# Nuvens Lenticulares



## MeteoMP (7 Mai 2019 às 19:19)

Boa tarde!

Sei que já foi há alguns dias, mas no dia 22 de Abril registei estas fantásticas nuvens Lenticulares, quase acima de mim! Foi ao fim da tarde...pareciam autênticas bolas de fumo!

Não é algo que se veja com muita frequência, penso eu...


----------



## MeteoMP (7 Mai 2019 às 19:22)

Aqui estão...não consigo publicar a foto para ela aparecer...


----------



## TiagoLC (7 Mai 2019 às 20:16)

MeteoMP disse:


> Boa tarde!
> 
> Sei que já foi há alguns dias, mas no dia 22 de Abril registei estas fantásticas nuvens Lenticulares, quase acima de mim! Foi ao fim da tarde...pareciam autênticas bolas de fumo!
> 
> Não é algo que se veja com muita frequência, penso eu...


Bem vindo ao fórum! 
No dia 22 por acaso não reparei mas no dia 11 foi bastante notável. É raro, ainda mais para estes lados. Tens aqui algumas fotos desse dia.


----------



## João Pedro (7 Mai 2019 às 22:11)

MeteoMP disse:


> Aqui estão...não consigo publicar a foto para ela aparecer...

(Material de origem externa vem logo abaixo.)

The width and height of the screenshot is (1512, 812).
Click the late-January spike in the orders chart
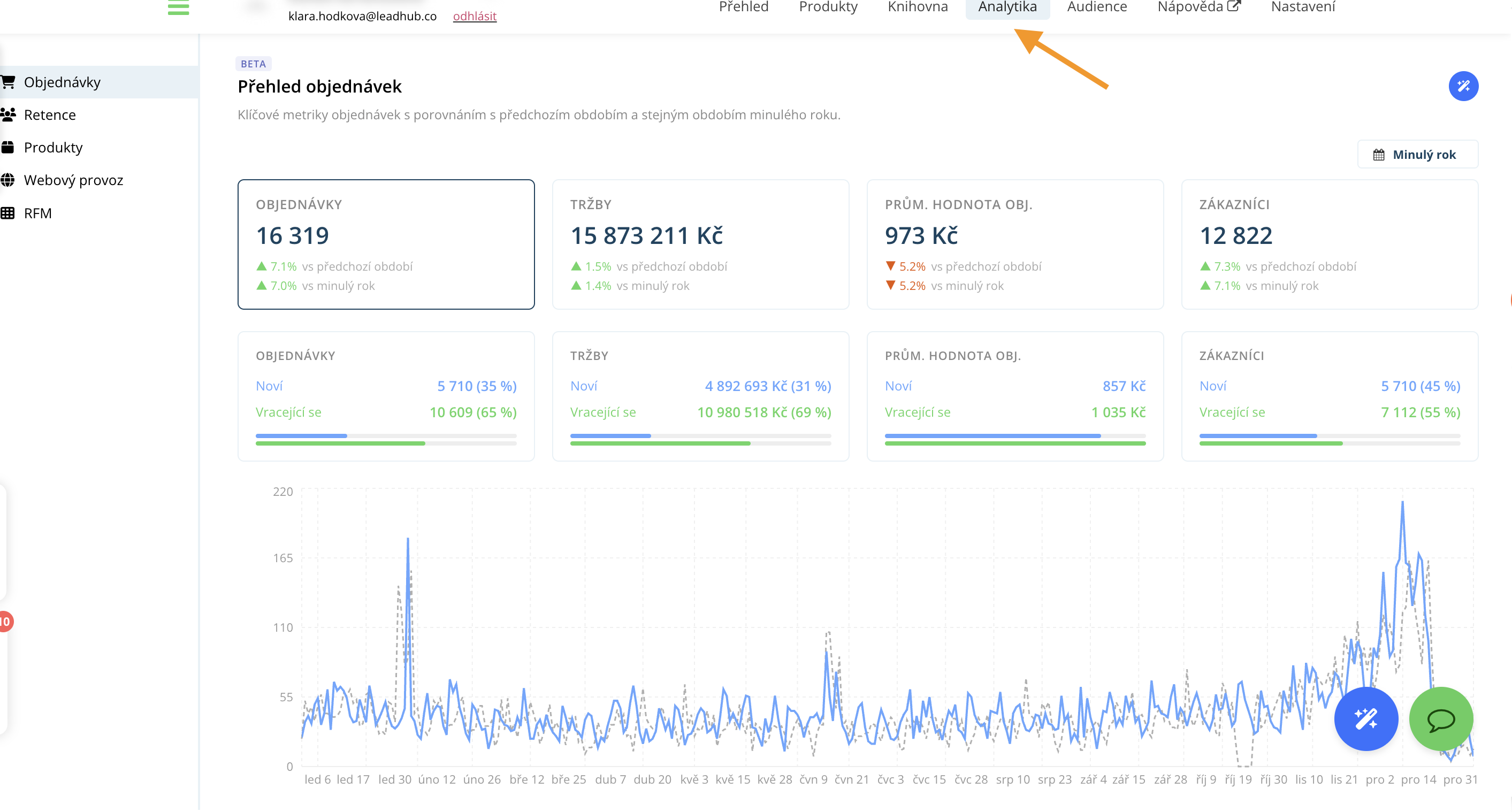point(408,540)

Olá Mauro, dá uma olhadela neste tópico para saberes como publicar fotos no fórum:
https://www.meteopt.com/forum/topico/como-inserir-imagens-no-forum.256/


----------



## MeteoMP (8 Mai 2019 às 08:05)

Muito obrigado!! Vou ter em conta para a próxima vez


----------



## MeteoMP (9 Mai 2019 às 10:02)

Bom dia a todos!
Agora sim, fica aqui o registo de umas lindas Lenticulares em Lisboa no Mês de Abril.


----------



## RStorm (9 Mai 2019 às 11:24)

MeteoMP disse:


> Bom dia a todos!
> Agora sim, fica aqui o registo de umas lindas Lenticulares em Lisboa no Mês de Abril.


Antes de mais, seja bem-vindo à nossa família  Desejo-lhe muito sucesso e que se sinta bem aqui na nossa companhia  

Belíssimo registo! Lembro-me perfeitamente desse dia memorável


----------